> [The input]:
════════════════════

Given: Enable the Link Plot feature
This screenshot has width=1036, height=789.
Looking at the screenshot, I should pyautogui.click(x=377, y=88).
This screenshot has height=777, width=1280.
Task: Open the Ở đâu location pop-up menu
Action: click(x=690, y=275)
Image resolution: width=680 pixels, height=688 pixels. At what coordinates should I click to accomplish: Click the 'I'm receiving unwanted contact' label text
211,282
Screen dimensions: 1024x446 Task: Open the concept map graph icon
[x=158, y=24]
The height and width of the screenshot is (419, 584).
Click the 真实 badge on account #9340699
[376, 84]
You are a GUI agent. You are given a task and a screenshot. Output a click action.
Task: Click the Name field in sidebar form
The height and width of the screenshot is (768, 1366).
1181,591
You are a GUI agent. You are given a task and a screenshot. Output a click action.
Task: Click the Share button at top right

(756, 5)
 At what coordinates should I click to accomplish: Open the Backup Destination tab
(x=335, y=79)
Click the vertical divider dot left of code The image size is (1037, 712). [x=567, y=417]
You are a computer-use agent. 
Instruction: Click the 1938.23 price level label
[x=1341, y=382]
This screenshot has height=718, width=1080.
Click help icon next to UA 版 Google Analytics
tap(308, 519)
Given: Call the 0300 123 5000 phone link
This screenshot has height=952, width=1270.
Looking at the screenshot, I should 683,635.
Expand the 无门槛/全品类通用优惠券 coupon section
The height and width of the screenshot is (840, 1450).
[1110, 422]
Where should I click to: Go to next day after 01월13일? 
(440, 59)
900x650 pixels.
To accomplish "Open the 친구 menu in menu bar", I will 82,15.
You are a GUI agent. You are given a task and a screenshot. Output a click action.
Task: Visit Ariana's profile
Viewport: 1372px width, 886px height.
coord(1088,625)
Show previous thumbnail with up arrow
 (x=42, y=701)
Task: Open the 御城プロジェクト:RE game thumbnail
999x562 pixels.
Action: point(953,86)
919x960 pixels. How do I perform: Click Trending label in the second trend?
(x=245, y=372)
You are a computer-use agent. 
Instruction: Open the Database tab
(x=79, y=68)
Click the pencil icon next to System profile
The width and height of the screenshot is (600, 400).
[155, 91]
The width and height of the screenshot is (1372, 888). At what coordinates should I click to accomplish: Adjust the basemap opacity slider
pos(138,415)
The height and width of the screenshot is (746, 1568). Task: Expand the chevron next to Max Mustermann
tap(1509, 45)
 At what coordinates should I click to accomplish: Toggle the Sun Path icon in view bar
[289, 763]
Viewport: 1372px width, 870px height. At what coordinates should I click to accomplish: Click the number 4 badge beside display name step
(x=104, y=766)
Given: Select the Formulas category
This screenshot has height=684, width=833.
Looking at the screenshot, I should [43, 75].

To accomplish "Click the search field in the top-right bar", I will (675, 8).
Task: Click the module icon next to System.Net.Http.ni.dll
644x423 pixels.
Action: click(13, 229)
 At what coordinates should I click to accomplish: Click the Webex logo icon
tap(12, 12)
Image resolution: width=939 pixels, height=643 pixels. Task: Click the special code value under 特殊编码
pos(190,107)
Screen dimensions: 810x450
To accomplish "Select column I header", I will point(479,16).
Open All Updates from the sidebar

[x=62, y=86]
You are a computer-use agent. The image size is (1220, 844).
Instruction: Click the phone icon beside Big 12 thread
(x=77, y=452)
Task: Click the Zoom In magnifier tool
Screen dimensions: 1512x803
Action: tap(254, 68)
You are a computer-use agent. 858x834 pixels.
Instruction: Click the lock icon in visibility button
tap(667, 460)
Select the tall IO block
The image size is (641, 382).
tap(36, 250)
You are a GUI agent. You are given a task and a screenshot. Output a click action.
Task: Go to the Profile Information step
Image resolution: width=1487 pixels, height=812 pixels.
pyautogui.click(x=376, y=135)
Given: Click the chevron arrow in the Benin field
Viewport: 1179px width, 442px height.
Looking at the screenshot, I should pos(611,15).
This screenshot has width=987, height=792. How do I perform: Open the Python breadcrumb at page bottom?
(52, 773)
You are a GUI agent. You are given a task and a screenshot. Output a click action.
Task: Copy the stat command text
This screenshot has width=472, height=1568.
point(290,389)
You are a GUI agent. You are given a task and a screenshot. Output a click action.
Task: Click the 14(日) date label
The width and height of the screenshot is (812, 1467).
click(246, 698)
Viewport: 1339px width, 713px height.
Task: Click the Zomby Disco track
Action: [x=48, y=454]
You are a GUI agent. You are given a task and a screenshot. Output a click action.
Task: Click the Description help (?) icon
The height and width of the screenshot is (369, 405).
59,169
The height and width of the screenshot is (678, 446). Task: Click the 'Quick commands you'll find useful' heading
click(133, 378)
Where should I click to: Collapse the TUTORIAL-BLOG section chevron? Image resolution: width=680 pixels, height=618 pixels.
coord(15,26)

════════════════════

> [What the task asks]:
Each line of the listing must be transcribed precisely as it appears.

> [Output below]:
Given: Enable the Link Plot feature
This screenshot has width=1036, height=789.
Looking at the screenshot, I should pyautogui.click(x=377, y=88).
This screenshot has height=777, width=1280.
Task: Open the Ở đâu location pop-up menu
Action: click(x=690, y=275)
Image resolution: width=680 pixels, height=688 pixels. At what coordinates should I click to accomplish: Click the 'I'm receiving unwanted contact' label text
211,282
Screen dimensions: 1024x446 Task: Open the concept map graph icon
[x=158, y=24]
The height and width of the screenshot is (419, 584).
Click the 真实 badge on account #9340699
[376, 84]
You are a GUI agent. You are given a task and a screenshot. Output a click action.
Task: Click the Name field in sidebar form
The height and width of the screenshot is (768, 1366).
1181,591
You are a GUI agent. You are given a task and a screenshot. Output a click action.
Task: Click the Share button at top right

(756, 5)
 At what coordinates should I click to accomplish: Open the Backup Destination tab
(x=335, y=79)
Click the vertical divider dot left of code The image size is (1037, 712). [x=567, y=417]
You are a computer-use agent. 
Instruction: Click the 1938.23 price level label
[x=1341, y=382]
This screenshot has height=718, width=1080.
Click help icon next to UA 版 Google Analytics
tap(308, 519)
Given: Call the 0300 123 5000 phone link
This screenshot has height=952, width=1270.
Looking at the screenshot, I should 683,635.
Expand the 无门槛/全品类通用优惠券 coupon section
The height and width of the screenshot is (840, 1450).
[1110, 422]
Where should I click to: Go to next day after 01월13일? 
(440, 59)
900x650 pixels.
To accomplish "Open the 친구 menu in menu bar", I will 82,15.
You are a GUI agent. You are given a task and a screenshot. Output a click action.
Task: Visit Ariana's profile
Viewport: 1372px width, 886px height.
coord(1088,625)
Show previous thumbnail with up arrow
 (x=42, y=701)
Task: Open the 御城プロジェクト:RE game thumbnail
999x562 pixels.
Action: point(953,86)
919x960 pixels. How do I perform: Click Trending label in the second trend?
(x=245, y=372)
You are a computer-use agent. 
Instruction: Open the Database tab
(x=79, y=68)
Click the pencil icon next to System profile
The width and height of the screenshot is (600, 400).
[155, 91]
The width and height of the screenshot is (1372, 888). At what coordinates should I click to accomplish: Adjust the basemap opacity slider
pos(138,415)
The height and width of the screenshot is (746, 1568). Task: Expand the chevron next to Max Mustermann
tap(1509, 45)
 At what coordinates should I click to accomplish: Toggle the Sun Path icon in view bar
[289, 763]
Viewport: 1372px width, 870px height. At what coordinates should I click to accomplish: Click the number 4 badge beside display name step
(x=104, y=766)
Given: Select the Formulas category
This screenshot has height=684, width=833.
Looking at the screenshot, I should [43, 75].

To accomplish "Click the search field in the top-right bar", I will (675, 8).
Task: Click the module icon next to System.Net.Http.ni.dll
644x423 pixels.
Action: click(13, 229)
 At what coordinates should I click to accomplish: Click the Webex logo icon
tap(12, 12)
Image resolution: width=939 pixels, height=643 pixels. Task: Click the special code value under 特殊编码
pos(190,107)
Screen dimensions: 810x450
To accomplish "Select column I header", I will point(479,16).
Open All Updates from the sidebar

[x=62, y=86]
You are a computer-use agent. The image size is (1220, 844).
Instruction: Click the phone icon beside Big 12 thread
(x=77, y=452)
Task: Click the Zoom In magnifier tool
Screen dimensions: 1512x803
Action: tap(254, 68)
You are a computer-use agent. 858x834 pixels.
Instruction: Click the lock icon in visibility button
tap(667, 460)
Select the tall IO block
The image size is (641, 382).
tap(36, 250)
You are a GUI agent. You are given a task and a screenshot. Output a click action.
Task: Go to the Profile Information step
Image resolution: width=1487 pixels, height=812 pixels.
pyautogui.click(x=376, y=135)
Given: Click the chevron arrow in the Benin field
Viewport: 1179px width, 442px height.
Looking at the screenshot, I should pos(611,15).
This screenshot has width=987, height=792. How do I perform: Open the Python breadcrumb at page bottom?
(52, 773)
You are a GUI agent. You are given a task and a screenshot. Output a click action.
Task: Copy the stat command text
This screenshot has width=472, height=1568.
point(290,389)
You are a GUI agent. You are given a task and a screenshot. Output a click action.
Task: Click the 14(日) date label
The width and height of the screenshot is (812, 1467).
click(246, 698)
Viewport: 1339px width, 713px height.
Task: Click the Zomby Disco track
Action: [x=48, y=454]
You are a GUI agent. You are given a task and a screenshot. Output a click action.
Task: Click the Description help (?) icon
The height and width of the screenshot is (369, 405).
59,169
The height and width of the screenshot is (678, 446). Task: Click the 'Quick commands you'll find useful' heading
click(133, 378)
Where should I click to: Collapse the TUTORIAL-BLOG section chevron? Image resolution: width=680 pixels, height=618 pixels.
coord(15,26)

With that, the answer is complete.